SQLTeam.com | Weblogs | Forums

Most efficient way to filter by a text-based list?

I need to run a query that filters by arbitrary parameters supplied in a comma separated list. I use DelimitedSplit8K.

Currently, I am doing something like this. Though it is on a substantially larger dataset.

It works, but when the comma-separated list supplied is greater than 5 parameters it really slows things down. When it is greater than 20 parameters, it is nearly unusable.

  1. Assuming we're talking about millions of rows, is there ever a way to filter by a comma-separated-list efficiently?

  2. Would you change anything about the query itself?

  3. I use TVFs which inherit from other TVFs.
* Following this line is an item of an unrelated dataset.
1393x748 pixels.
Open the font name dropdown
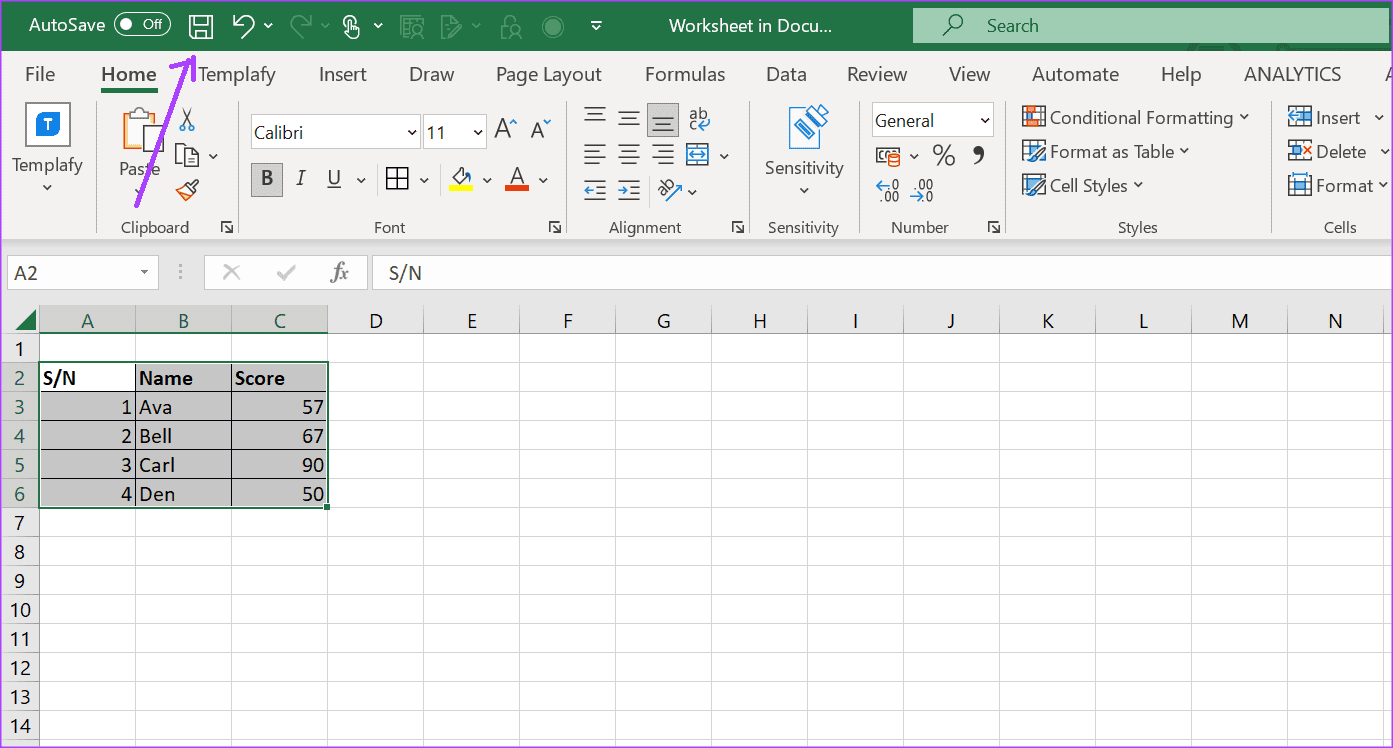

Is there a performance difference between passing the raw @skuList from the parent TVF to the child & letting the child TVF filter VS running the child TVF without filters & letting the parent filter at the end?

-- Prepare Temporary table with dummy data
CREATE TABLE #product (id nvarchar(100), dateadded datetime default(getdate()));
INSERT INTO #product (id) VALUES
('AARCONFETTI')
, ('97-9F6J-H7MU')
, ('1592')
, ('ABC')
, ('DEF')
, ('GHI')
, ('JKL')
;

-- Query data
DECLARE @skuList NVARCHAR(MAX)	= 'AARCONFETTI,97-9F6J-H7MU,1592'

SELECT 
	[bp].*
FROM #product bp
FULL JOIN [MyDB].[dbo].[DelimitedSplit8K](@skuList,',') asl
	ON LTRIM(RTRIM([asl].[item])) = LTRIM(RTRIM([bp].[ID]))
WHERE 1=1
	AND [asl].[Item] IS NOT NULL

Any function against the column will kill performance. You have to clean up the list prior to executing the split. Roughly something like below. Try running this command first, then doing the split without any functions, as shown.

Also, for best overall performance, uniquely cluster the #product table on the "id" column (if there really is a temp table in use: if that's just a stand-in for the real non-temp table, then please ignore these comments). It may not help, but it could, and it certainly won't hurt.

DECLARE @skuList NVARCHAR(MAX)	= 'AARCONFETTI,97-9F6J-H7MU,1592,...'

/*remove any spaces in @skuList, ok assuming no SKU has an embedded space (seems
  right to me); but, if any SKU has embedded space, we'll have to change the code!*/
SELECT @skuList = REPLACE(REPLACE(REPLACE(REPLACE(REPLACE(REPLACE(REPLACE(
    REPLACE(LTRIM(RTRIM(@skuList)), SPACE(33), SPACE(1)), SPACE(17), 
    SPACE(1)), SPACE(9), SPACE(1)), SPACE(5), SPACE(1)), SPACE(3), SPACE(1)), 
    SPACE(2), SPACE(1)), SPACE(2), SPACE(1)), SPACE(1), '')

SELECT 
	[bp].*
FROM #product bp
FULL JOIN [MyDB].[dbo].[DelimitedSplit8K](@skuList,',') asl
	ON [asl].[item] = [bp].[ID]
WHERE 1=1
	AND [asl].[Item] IS NOT NULL
1 Like